What is being asked => Identify each line below that contains the word "computer", and copy it out.

· · · · ·

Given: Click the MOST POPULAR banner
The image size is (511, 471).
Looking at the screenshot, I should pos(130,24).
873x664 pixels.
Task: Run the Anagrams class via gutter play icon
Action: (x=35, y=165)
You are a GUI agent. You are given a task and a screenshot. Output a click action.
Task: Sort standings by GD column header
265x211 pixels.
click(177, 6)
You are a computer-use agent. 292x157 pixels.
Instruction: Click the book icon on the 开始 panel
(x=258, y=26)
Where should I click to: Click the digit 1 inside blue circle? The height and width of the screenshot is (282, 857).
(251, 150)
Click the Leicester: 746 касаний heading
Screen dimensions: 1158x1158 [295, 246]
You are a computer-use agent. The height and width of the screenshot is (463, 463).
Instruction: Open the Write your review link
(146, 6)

· · · · ·

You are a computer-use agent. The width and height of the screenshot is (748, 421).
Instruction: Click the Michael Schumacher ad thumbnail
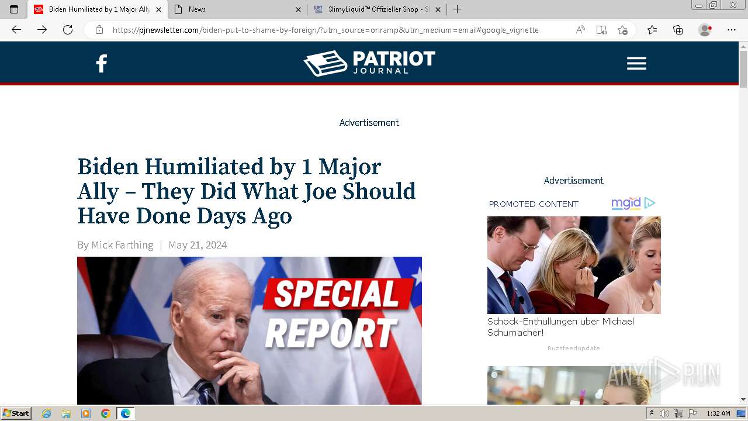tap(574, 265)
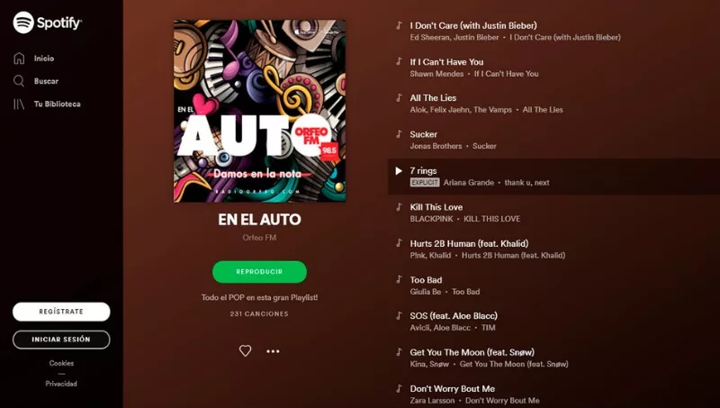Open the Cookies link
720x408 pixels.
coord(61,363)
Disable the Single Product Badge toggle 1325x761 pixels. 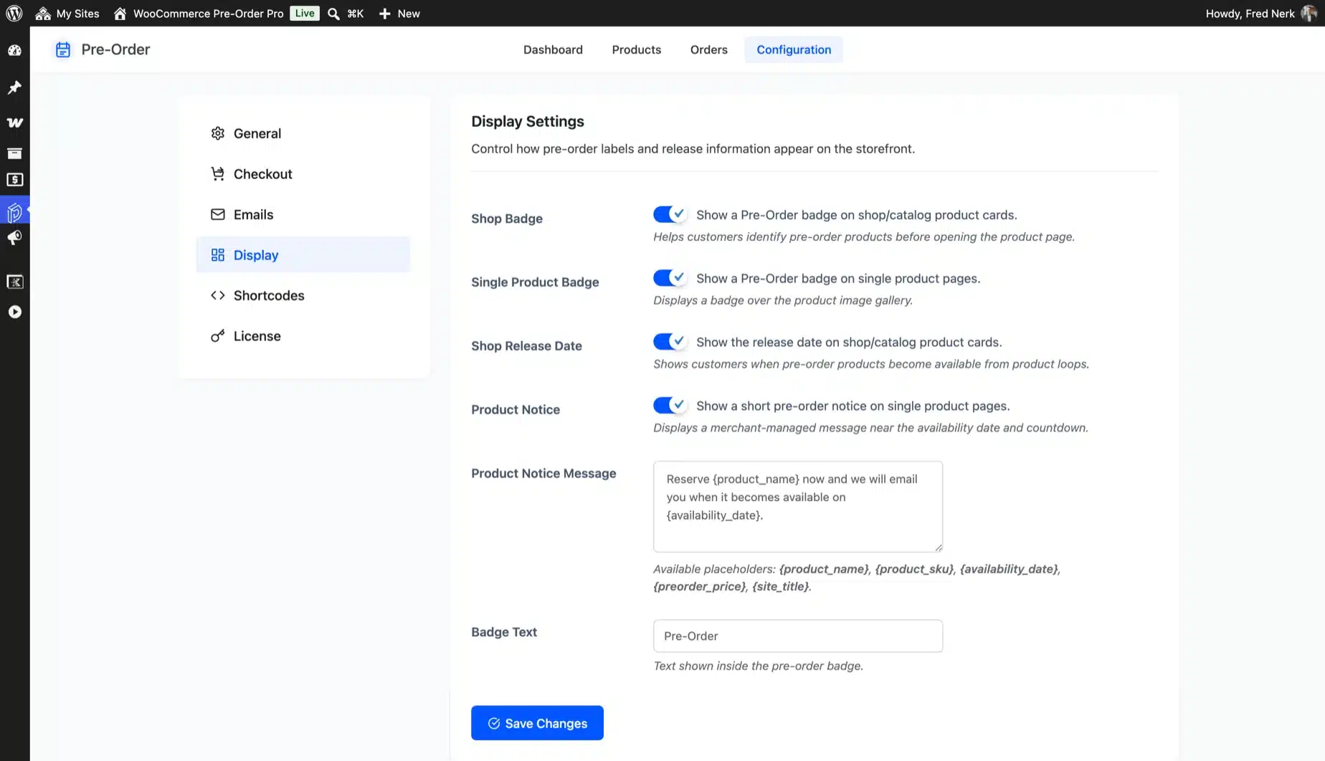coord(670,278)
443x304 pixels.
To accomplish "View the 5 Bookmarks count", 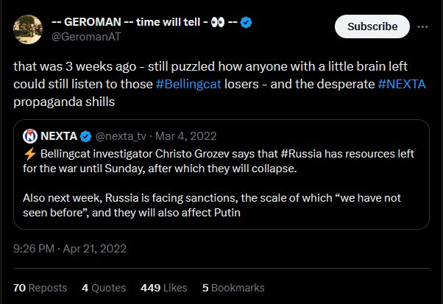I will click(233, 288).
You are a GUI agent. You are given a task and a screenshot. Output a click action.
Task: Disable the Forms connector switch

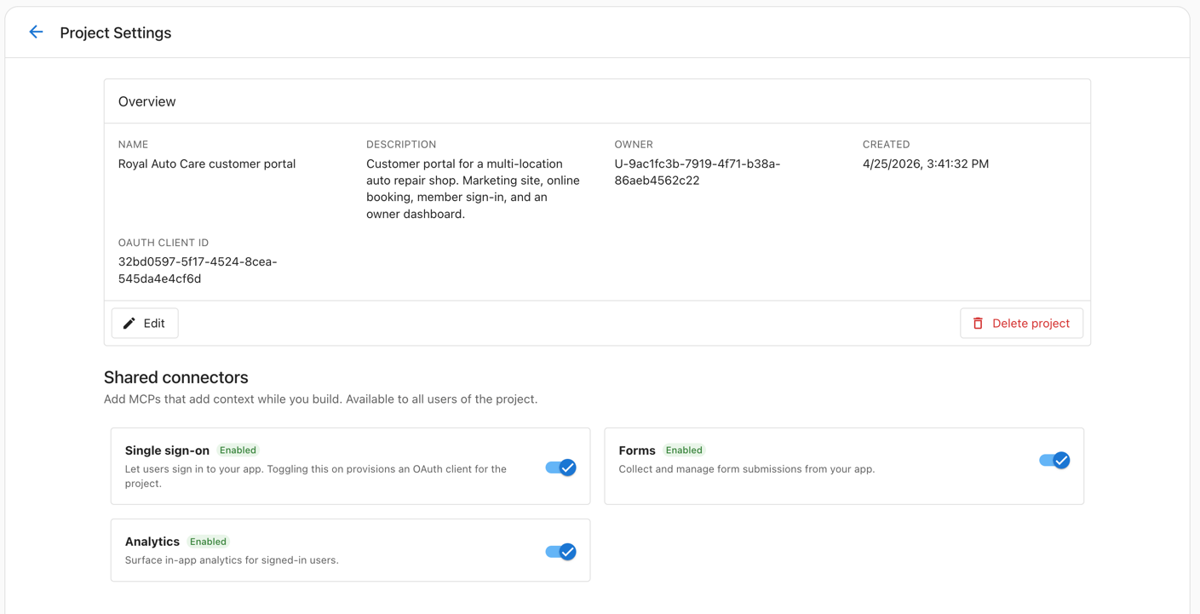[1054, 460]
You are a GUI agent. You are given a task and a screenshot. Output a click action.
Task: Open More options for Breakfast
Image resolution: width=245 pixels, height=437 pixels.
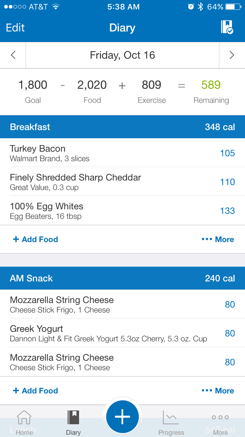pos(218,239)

· · · · ·

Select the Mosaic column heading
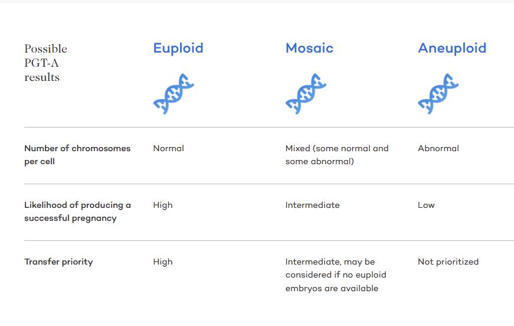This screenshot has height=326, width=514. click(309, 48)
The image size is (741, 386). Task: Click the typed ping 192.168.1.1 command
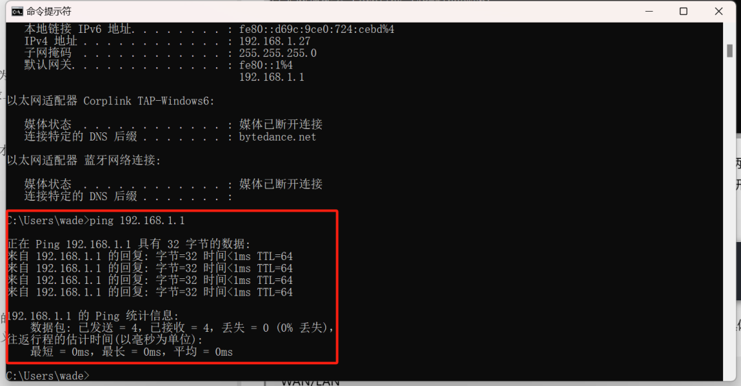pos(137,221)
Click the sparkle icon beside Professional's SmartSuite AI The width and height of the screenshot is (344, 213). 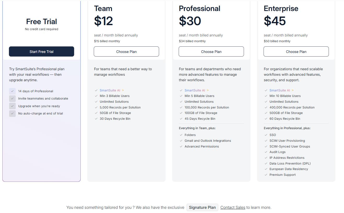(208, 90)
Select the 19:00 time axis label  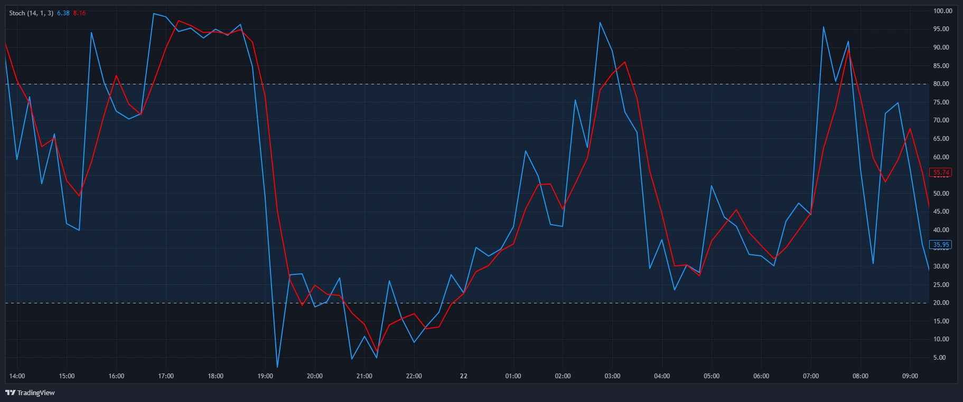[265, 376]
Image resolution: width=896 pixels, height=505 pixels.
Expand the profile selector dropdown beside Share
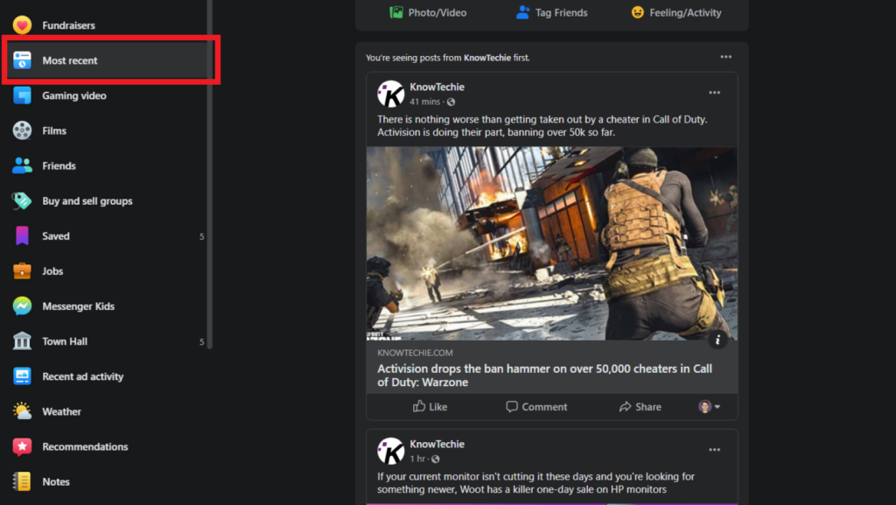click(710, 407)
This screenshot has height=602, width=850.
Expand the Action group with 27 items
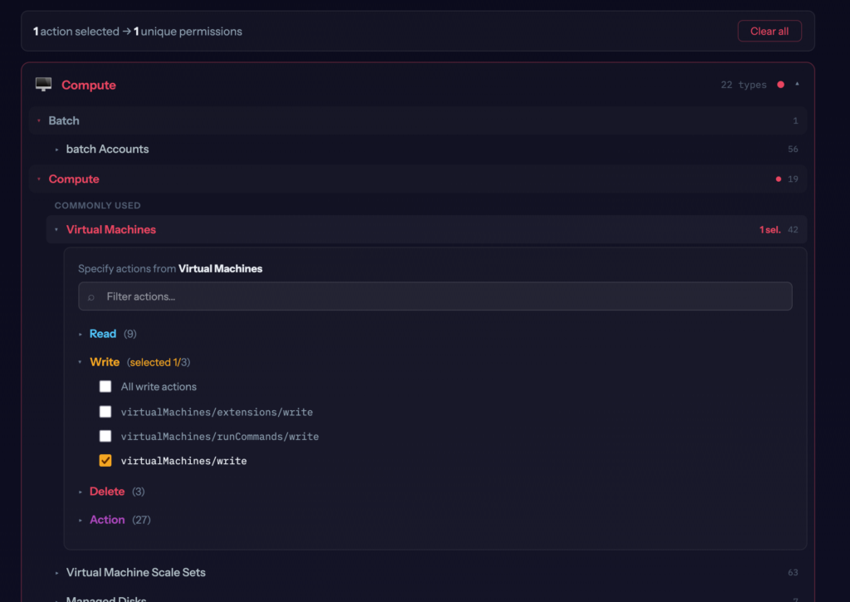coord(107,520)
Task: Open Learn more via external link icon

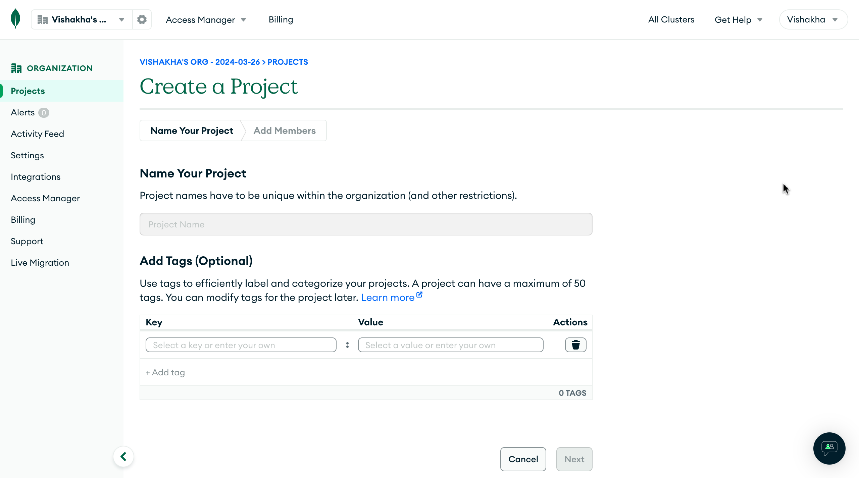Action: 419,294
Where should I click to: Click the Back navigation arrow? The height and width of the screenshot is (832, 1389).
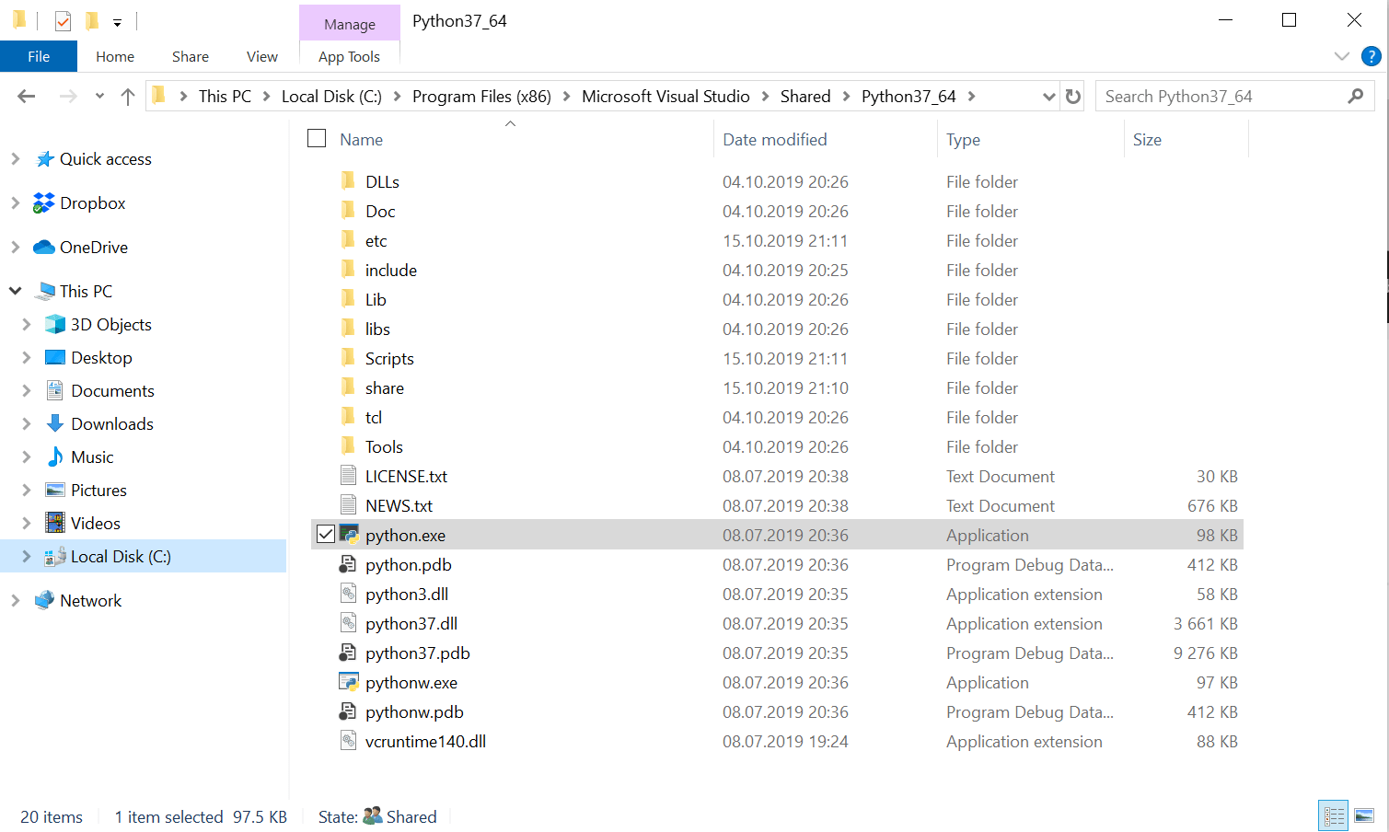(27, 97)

· · · · ·

Answer section =>
You are a computer-use agent. 292x157 pixels.
You are a computer-use agent. The height and width of the screenshot is (463, 463).
You are a computer-use agent. The width and height of the screenshot is (748, 421).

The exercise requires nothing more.